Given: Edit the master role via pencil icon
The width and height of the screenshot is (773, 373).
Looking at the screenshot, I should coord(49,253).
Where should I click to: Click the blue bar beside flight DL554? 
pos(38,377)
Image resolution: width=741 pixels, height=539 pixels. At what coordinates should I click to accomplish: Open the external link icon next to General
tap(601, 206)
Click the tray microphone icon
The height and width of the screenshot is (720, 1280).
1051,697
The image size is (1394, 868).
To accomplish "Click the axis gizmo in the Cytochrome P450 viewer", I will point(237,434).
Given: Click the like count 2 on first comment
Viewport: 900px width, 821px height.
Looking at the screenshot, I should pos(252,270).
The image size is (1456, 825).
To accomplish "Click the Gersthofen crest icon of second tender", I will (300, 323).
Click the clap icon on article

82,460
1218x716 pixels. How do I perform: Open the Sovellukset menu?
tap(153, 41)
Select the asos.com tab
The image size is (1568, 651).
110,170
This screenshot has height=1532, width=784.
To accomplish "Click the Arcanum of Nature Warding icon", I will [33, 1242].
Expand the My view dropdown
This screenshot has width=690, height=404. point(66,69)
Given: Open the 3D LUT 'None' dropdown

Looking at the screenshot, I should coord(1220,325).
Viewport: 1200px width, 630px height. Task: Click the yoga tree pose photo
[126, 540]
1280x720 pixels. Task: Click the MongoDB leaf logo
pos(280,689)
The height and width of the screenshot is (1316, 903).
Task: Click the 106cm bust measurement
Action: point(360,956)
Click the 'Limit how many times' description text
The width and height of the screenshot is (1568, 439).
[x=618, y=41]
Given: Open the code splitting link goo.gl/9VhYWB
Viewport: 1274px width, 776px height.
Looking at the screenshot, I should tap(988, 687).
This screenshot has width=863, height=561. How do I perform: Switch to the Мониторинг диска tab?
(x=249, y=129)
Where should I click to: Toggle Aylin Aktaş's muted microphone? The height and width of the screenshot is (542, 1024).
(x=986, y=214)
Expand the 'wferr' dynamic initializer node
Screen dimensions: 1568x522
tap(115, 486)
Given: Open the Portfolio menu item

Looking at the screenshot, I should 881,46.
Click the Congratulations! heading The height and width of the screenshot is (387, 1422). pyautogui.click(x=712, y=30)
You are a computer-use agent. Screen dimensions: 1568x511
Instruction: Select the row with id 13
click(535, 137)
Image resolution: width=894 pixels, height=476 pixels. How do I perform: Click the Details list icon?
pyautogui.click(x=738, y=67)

■ Exercise requirements: All entries are to be retyped with no difference from the original.

■ Worked solution:
Given: Edit the master role via pencil icon
The width and height of the screenshot is (773, 373).
Looking at the screenshot, I should coord(49,253).
Where should I click to: Click the blue bar beside flight DL554? 
pos(38,377)
Image resolution: width=741 pixels, height=539 pixels. At what coordinates should I click to accomplish: Open the external link icon next to General
tap(601, 206)
Click the tray microphone icon
The height and width of the screenshot is (720, 1280).
1051,697
The image size is (1394, 868).
To accomplish "Click the axis gizmo in the Cytochrome P450 viewer", I will point(237,434).
Given: Click the like count 2 on first comment
Viewport: 900px width, 821px height.
Looking at the screenshot, I should pos(252,270).
The image size is (1456, 825).
To accomplish "Click the Gersthofen crest icon of second tender", I will (300, 323).
Click the clap icon on article

82,460
1218x716 pixels. How do I perform: Open the Sovellukset menu?
tap(153, 41)
Select the asos.com tab
The image size is (1568, 651).
110,170
This screenshot has height=1532, width=784.
To accomplish "Click the Arcanum of Nature Warding icon", I will [33, 1242].
Expand the My view dropdown
This screenshot has width=690, height=404. point(66,69)
Given: Open the 3D LUT 'None' dropdown

Looking at the screenshot, I should coord(1220,325).
Viewport: 1200px width, 630px height. Task: Click the yoga tree pose photo
[126, 540]
1280x720 pixels. Task: Click the MongoDB leaf logo
pos(280,689)
The height and width of the screenshot is (1316, 903).
Task: Click the 106cm bust measurement
Action: point(360,956)
Click the 'Limit how many times' description text
The width and height of the screenshot is (1568, 439).
[x=618, y=41]
Given: Open the code splitting link goo.gl/9VhYWB
Viewport: 1274px width, 776px height.
Looking at the screenshot, I should tap(988, 687).
This screenshot has width=863, height=561. How do I perform: Switch to the Мониторинг диска tab?
(x=249, y=129)
Where should I click to: Toggle Aylin Aktaş's muted microphone? The height and width of the screenshot is (542, 1024).
(x=986, y=214)
Expand the 'wferr' dynamic initializer node
Screen dimensions: 1568x522
tap(115, 486)
Given: Open the Portfolio menu item

Looking at the screenshot, I should 881,46.
Click the Congratulations! heading The height and width of the screenshot is (387, 1422). pyautogui.click(x=712, y=30)
You are a computer-use agent. Screen dimensions: 1568x511
Instruction: Select the row with id 13
click(535, 137)
Image resolution: width=894 pixels, height=476 pixels. How do I perform: Click the Details list icon?
pyautogui.click(x=738, y=67)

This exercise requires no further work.